───── RECORD EXTRACTS

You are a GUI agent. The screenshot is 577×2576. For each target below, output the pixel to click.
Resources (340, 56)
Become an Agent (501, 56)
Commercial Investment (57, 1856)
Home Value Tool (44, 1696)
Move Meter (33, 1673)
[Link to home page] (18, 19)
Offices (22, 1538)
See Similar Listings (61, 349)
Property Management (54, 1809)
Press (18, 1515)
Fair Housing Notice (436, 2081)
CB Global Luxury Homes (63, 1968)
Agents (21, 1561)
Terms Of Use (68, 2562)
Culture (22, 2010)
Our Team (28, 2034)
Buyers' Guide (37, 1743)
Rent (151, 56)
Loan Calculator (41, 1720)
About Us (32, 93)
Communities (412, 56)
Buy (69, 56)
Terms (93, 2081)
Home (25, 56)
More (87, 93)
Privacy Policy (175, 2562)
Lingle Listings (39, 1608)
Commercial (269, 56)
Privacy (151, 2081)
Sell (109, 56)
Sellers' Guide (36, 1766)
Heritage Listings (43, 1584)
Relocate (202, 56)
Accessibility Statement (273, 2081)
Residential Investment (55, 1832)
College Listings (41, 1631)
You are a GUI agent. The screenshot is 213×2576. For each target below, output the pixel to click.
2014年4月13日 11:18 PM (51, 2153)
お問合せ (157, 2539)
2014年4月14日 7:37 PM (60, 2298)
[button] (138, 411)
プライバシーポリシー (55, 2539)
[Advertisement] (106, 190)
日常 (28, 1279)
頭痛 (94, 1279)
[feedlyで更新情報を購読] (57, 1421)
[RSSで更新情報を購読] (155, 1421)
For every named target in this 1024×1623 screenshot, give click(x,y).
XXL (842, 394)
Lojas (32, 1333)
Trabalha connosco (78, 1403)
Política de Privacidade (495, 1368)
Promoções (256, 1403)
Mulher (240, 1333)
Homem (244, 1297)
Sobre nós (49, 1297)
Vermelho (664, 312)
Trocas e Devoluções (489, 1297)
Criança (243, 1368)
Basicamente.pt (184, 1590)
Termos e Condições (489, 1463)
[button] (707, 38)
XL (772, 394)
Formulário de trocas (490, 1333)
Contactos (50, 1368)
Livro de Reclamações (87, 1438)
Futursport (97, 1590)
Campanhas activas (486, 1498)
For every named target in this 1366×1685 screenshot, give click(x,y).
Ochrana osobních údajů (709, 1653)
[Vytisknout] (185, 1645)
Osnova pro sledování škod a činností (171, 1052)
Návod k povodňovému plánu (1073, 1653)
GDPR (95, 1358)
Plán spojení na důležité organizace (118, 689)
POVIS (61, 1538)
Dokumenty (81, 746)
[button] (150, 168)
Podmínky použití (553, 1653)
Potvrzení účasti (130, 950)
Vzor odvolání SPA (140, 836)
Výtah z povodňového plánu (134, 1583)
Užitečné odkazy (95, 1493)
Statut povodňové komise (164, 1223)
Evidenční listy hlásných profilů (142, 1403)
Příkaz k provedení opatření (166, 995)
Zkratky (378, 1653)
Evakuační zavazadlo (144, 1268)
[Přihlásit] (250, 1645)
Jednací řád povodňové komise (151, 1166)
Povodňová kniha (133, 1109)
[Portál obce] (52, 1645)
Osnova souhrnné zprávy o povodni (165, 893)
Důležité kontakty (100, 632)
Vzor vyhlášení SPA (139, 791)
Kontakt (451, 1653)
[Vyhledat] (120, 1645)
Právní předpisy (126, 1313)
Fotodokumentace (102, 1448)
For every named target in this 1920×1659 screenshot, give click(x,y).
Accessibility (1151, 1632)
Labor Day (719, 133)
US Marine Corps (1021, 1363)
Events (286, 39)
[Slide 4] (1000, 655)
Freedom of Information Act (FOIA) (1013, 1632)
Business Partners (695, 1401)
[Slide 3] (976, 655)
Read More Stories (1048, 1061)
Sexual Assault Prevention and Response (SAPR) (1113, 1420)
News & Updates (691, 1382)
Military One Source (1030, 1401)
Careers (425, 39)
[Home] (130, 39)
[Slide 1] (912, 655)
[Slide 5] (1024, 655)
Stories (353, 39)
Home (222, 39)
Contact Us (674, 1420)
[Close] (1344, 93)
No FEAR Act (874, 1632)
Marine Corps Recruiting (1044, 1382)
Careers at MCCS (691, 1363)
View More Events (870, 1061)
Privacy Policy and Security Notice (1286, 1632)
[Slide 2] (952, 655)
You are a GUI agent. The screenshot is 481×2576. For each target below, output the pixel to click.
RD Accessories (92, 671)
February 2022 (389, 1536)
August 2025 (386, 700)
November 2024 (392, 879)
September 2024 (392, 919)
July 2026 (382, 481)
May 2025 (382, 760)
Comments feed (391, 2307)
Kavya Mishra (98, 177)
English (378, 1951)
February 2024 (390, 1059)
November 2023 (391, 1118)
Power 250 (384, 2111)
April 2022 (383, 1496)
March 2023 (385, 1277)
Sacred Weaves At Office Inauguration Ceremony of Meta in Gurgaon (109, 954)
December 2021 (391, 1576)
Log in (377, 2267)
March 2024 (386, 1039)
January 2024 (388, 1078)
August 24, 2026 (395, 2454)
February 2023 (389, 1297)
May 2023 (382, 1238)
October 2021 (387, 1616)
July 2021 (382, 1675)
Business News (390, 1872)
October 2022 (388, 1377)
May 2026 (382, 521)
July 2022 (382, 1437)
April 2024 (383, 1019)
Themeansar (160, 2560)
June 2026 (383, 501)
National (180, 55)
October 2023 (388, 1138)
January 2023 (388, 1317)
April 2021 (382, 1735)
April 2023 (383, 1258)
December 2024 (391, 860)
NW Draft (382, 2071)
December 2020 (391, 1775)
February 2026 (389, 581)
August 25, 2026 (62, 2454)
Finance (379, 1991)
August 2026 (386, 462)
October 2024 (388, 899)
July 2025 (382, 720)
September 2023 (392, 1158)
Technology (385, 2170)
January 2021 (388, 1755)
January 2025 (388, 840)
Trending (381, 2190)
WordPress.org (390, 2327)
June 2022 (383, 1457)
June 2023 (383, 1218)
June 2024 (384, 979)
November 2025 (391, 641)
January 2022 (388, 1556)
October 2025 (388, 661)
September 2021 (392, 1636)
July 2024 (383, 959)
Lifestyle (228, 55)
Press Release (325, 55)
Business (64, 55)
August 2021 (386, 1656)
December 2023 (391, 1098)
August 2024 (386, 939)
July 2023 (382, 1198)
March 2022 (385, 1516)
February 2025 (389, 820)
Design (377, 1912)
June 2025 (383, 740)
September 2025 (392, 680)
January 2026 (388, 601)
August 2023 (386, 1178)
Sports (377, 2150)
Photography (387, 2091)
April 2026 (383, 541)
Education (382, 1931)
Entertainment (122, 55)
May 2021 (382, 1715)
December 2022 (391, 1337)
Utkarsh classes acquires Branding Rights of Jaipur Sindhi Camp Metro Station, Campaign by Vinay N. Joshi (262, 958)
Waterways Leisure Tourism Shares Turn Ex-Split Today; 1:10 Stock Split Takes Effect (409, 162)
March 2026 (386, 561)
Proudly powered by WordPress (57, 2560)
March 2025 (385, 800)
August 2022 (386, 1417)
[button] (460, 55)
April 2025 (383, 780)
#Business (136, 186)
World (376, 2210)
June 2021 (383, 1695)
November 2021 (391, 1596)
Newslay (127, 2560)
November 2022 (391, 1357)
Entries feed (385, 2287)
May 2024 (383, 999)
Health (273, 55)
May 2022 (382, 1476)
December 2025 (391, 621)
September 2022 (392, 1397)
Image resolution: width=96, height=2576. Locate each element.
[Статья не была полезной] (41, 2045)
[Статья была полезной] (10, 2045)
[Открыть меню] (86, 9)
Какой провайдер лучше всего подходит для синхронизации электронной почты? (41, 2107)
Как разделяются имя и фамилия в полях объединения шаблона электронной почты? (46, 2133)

──────────

Find the line with "Política de Privacidade (495, 1368)" in the entries above. Retype it and each line after it, exactly, through the line with "Futursport (97, 1590)", and stop there.

[WRITTEN ANSWER]:
Política de Privacidade (495, 1368)
Promoções (256, 1403)
Mulher (240, 1333)
Homem (244, 1297)
Sobre nós (49, 1297)
Vermelho (664, 312)
Trocas e Devoluções (489, 1297)
Criança (243, 1368)
Basicamente.pt (184, 1590)
Termos e Condições (489, 1463)
[button] (707, 38)
XL (772, 394)
Formulário de trocas (490, 1333)
Contactos (50, 1368)
Livro de Reclamações (87, 1438)
Futursport (97, 1590)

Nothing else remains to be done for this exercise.